SPEEDY GRAPHITO - plasticien polymorphe

Speedy Graphito dans son atelier

Speedy Graphito dans son atelier

Les Terrasses de l’Agora -Evry, 2015

Les Terrasses de l'Agora -Evry, 2015

Le Baiser, 2018

Le Baiser, 2018

L’art et la manière, 2018

L'art et la manière, 2018

La Sainte famille, 2018

La Sainte famille, 2018

Vénus, 2022

Vénus, 2022

Jeune fille à la perle, 2022

Jeune fille à la perle, 2022

Femme sacrée, 2022

Femme sacrée, 2022

Pop culture et toiles de maîtres

À 61 ans, Speedy Graphito fait l’objet de deux expositions cet été, à Biarritz et à Montauban. L’homme à la houppette de Tintin, précurseur dans les années 1980 du mouvement street art français avec son univers à priori régressif et naïf de Blanche Neige, Pacman, Donald, Super Mario, Popey, Bob l’éponge…aborde sous une apparente légèreté, des sujets plus sérieux, tels : l’enfance, la mort, les dérives de la société de consommation ou la place omniprésente de l’informatique et d’internet dans notre quotidien, comme l’exprime sa Blanche Neige croquant avec humour la pomme d’Apple.

L’art de Lapinture

Si l’humour ne manque pas dans ses compositions multicolores et survitaminées l’artiste s’imprègne toujours de l’air du temps tout en puisant abondamment dans l’histoire de l’art, détournant -par admiration- de manière jouissive les maîtres anciens et modernes en faisant cohabiter ses petits personnages stylisés et dynamiques façon Keith Haring avec des morceaux d’œuvres de Léonard de Vinci et sa Joconde, Magritte et son Baiser, Hokusaï et sa Vague, Cézanne et ses pommes, Mondrian et ses compositions en rouge, bleu, jaune, ou encore Miro, Picasso, Van Gogh, Dali … questionnant l’art dans une introspection décalée et malicieuse. En 2022, dans une nouvelle série dédiée aux femmes, présentée à la galerie Barthélémy Bouscayrol à Biarritz, il réinvente quelques célèbres portraits de Vermeer, Fragonard, Vigée-Lebrun, Modigliani, Picasso, Frida Kahlo… créant de grandes compositions, véritables patchworks de motifs puisés dans la grande famille de l’art. Une richesse iconographique qu’on s’amuse à décrypter pour en saisir les éventuels sens cachés.

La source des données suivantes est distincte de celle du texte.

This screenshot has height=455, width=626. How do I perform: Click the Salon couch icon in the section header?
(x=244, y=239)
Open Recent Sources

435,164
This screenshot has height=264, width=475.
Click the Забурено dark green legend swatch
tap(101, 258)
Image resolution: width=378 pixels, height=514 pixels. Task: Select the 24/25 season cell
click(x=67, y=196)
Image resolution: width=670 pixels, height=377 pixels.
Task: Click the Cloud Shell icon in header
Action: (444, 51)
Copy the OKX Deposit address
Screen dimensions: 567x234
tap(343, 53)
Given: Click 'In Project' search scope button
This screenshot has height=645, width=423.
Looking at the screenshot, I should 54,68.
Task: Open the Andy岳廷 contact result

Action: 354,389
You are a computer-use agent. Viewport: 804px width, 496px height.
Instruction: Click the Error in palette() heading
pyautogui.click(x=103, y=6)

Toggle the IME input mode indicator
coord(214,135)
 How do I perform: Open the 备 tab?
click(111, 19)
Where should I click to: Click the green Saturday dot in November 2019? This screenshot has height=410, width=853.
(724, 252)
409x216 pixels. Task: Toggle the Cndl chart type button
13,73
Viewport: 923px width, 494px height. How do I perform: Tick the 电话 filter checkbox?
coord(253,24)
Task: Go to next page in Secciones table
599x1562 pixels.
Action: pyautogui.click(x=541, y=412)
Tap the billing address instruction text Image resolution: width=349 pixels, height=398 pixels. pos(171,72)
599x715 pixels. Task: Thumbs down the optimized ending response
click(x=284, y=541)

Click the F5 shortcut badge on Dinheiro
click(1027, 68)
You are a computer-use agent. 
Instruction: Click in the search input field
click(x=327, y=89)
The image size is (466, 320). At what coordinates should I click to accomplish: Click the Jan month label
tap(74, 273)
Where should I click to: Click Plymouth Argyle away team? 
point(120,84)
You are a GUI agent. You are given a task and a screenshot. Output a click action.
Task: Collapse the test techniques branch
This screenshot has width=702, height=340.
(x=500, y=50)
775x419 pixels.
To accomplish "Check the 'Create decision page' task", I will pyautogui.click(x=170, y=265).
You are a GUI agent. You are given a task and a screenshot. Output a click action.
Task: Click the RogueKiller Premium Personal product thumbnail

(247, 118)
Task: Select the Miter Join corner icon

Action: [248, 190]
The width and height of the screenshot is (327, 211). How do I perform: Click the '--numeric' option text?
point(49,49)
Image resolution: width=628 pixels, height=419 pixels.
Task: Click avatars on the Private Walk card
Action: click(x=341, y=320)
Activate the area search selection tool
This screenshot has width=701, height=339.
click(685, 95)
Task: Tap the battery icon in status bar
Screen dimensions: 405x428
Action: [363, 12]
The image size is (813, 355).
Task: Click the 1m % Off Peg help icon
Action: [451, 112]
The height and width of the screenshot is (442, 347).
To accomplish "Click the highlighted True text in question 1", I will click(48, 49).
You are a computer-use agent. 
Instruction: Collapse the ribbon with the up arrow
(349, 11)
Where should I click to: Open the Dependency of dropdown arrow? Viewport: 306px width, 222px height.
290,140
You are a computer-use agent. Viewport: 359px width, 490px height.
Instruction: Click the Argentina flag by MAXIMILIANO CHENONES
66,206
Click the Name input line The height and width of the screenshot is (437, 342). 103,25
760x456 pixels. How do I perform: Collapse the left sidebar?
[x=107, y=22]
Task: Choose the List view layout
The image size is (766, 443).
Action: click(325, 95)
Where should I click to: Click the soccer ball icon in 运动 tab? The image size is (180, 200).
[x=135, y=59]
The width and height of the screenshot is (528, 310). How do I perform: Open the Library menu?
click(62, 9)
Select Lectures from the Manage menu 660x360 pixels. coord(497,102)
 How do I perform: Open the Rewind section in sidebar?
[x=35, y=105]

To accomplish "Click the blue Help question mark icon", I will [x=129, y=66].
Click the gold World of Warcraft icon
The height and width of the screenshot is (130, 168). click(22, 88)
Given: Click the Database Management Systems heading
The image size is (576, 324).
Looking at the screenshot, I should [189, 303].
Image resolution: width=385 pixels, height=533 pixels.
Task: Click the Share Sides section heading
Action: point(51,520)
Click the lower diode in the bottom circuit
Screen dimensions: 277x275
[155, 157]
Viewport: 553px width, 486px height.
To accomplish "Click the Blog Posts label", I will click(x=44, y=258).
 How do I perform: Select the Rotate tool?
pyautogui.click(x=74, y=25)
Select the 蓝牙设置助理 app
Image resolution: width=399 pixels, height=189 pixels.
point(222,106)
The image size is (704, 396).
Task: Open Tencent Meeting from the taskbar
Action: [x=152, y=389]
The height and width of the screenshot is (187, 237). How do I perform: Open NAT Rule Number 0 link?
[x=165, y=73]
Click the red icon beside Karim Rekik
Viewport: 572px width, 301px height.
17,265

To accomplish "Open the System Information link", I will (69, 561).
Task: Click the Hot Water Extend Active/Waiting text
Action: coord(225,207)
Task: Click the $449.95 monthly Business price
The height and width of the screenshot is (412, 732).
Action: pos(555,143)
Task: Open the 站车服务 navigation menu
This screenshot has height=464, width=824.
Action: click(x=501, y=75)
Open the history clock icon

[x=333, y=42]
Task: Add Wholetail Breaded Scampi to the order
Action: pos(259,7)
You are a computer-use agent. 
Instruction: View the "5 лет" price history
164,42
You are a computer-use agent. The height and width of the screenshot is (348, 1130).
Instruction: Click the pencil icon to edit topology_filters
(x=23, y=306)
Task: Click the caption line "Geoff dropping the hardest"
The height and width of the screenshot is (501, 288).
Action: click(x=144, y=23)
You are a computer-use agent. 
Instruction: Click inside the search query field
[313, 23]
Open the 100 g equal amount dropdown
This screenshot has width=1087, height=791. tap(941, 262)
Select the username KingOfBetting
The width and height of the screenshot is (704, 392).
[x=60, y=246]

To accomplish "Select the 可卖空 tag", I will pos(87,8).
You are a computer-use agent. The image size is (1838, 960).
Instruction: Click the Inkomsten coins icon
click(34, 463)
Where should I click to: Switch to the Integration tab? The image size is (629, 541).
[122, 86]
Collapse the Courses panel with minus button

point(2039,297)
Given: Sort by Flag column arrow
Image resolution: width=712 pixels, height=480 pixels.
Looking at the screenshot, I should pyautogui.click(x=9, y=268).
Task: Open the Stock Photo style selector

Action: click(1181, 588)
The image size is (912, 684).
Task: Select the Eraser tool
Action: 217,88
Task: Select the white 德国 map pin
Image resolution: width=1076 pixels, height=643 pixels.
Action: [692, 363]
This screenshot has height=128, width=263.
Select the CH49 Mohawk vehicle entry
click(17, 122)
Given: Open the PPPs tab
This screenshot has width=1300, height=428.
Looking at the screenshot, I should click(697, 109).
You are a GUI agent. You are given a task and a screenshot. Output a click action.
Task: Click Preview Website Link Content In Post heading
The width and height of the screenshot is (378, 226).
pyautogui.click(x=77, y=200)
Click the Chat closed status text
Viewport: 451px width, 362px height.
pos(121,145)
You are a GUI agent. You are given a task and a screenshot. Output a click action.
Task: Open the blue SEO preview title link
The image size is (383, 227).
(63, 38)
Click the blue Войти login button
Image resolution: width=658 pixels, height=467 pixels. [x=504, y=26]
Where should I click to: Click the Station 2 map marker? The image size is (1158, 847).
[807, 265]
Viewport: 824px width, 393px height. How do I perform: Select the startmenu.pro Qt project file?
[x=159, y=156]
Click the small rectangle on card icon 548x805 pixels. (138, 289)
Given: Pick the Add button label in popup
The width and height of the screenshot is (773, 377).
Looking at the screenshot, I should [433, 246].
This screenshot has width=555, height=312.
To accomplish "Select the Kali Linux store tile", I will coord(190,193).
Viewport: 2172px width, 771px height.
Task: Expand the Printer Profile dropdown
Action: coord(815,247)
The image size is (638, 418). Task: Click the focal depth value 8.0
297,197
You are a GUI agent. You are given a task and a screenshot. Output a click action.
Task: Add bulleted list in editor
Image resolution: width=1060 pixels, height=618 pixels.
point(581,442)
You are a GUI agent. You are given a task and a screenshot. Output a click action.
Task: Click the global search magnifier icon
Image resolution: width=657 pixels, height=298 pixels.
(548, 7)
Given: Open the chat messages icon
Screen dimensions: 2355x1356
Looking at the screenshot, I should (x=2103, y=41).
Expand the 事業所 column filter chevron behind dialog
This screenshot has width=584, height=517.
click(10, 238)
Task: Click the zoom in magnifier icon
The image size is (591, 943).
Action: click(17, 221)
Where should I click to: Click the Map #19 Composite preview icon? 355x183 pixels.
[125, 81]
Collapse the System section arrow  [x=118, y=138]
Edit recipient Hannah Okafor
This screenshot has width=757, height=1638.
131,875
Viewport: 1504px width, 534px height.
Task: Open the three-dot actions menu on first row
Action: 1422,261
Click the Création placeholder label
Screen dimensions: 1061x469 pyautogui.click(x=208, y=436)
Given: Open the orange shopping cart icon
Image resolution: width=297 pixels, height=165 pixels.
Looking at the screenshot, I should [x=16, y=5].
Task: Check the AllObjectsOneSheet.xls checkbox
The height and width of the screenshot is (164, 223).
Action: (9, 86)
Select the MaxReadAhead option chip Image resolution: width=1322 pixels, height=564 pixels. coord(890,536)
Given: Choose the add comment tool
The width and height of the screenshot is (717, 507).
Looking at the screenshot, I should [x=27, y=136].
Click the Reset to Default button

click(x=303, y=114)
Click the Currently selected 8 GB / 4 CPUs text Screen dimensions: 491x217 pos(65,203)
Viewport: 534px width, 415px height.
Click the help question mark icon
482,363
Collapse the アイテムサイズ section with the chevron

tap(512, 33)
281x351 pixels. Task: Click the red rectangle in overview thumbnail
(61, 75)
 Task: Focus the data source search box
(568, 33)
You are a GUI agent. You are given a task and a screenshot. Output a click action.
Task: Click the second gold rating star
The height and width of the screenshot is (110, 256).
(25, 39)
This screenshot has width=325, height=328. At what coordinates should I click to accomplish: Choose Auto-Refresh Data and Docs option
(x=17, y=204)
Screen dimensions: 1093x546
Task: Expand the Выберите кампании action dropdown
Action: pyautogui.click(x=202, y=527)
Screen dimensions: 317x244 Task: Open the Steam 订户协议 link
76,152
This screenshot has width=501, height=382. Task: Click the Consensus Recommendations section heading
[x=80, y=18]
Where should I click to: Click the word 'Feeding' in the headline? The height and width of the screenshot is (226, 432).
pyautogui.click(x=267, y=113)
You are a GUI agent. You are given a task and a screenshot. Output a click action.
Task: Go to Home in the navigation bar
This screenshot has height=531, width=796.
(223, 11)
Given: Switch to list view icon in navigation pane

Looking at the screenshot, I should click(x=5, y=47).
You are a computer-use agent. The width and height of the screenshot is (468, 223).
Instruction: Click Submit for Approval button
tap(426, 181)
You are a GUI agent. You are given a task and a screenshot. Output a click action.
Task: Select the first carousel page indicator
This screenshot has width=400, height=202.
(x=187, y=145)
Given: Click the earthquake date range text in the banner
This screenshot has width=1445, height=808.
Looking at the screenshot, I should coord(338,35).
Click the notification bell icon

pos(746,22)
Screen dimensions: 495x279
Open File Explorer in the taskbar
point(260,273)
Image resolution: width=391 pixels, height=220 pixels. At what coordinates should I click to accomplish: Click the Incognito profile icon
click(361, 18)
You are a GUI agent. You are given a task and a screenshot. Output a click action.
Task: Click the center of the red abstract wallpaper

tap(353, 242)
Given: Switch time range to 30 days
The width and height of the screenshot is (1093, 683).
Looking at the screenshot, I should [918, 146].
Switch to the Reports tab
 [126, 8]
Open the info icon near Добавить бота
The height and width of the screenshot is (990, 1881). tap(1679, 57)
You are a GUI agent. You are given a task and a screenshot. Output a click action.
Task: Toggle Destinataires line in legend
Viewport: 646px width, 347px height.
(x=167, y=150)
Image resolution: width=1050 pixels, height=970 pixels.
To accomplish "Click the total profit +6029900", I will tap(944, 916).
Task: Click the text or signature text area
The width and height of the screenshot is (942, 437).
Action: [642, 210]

Né à Paris en 1961, Olivier Rizzo s’est passionné très jeune pour l’art (fasciné par Le Radeau de la Méduse de Géricault). Trois années d’études des techniques d’arts appliqués au collège de la rue Madame (Paris), puis deux ans à l’école supérieure des arts et industries graphiques (ESAIG), dite l’école Estienne dont il sort diplômé en 1983, il a vingt-deux ans et influencé par la pop et la BD réalise ses premiers pochoirs dans la rue avec le collectif X-Moulinex. Happé par ce goût de la fresque libre, devenu Speedy Graphito, il s’engouffre dans cette voie tracée par Jérôme Mesnager et son Homme en blanc, par Miss Tic, Blek le rat, Jeff Aérosol et invente son personnage fétiche, sa muse, le « Lapinture », espèce de lapin avec des fers à cheval pour les bras et les jambes qui devient parfois sa signature.

De la rue aux galeries

D’abord impopulaire, l’art urbain qui a émergé dans le New York des années 1970 avec des artistes comme Keith Haring et Jean-Michel Basquiat, s’est très vite internationalisé et dans les années 1980, en France notamment, une génération d’artistes biberonnée à la pub et au rock a trouvé dans la rue une toile d’expression aux dimensions illimitées. Et une reconnaissance. Avec ses couleurs vives, la vitalité et l’inventivité de ses œuvres au pinceau, au pochoir ou aux stickers saturées d’images de la culture populaire et de personnages de BD dialoguant avec des motifs abstraits, Speedy Graphito imprime sa marque. En 1985, le voilà couronné du prix de la meilleure affiche du concours lancé par le Ministère de la Culture pour les mois du musée : « La ruée vers l’art ». À partir de là, sa notoriété décolle et les galeries lui ouvrent leurs portes. Dans la foulée, il réalise l’animation des tours de la Défense pour le concert de Jean-Michel Jarre en 1986, l’identité graphique extérieure de la Halle Saint Pierre à Paris, ou encore la création du logo pour la mission spatiale Altaïr.
Mais à partir des années 1990, la rue se remplit d’œuvres d’autres artistes, et Speedy Graphito veut s’en extraire. En plein essor du street art, il prend le contre-pied de cette culture et se retire de la rue pour peindre en atelier avec pinceaux, brosses et pots de peinture, même s’il n’abandonne pas la bombe aérosol (en 2015, il a réalisé à Évry la plus grande fresque street art d’Europe… plus de 3000m2 sur les murs des Arènes de l’Agora).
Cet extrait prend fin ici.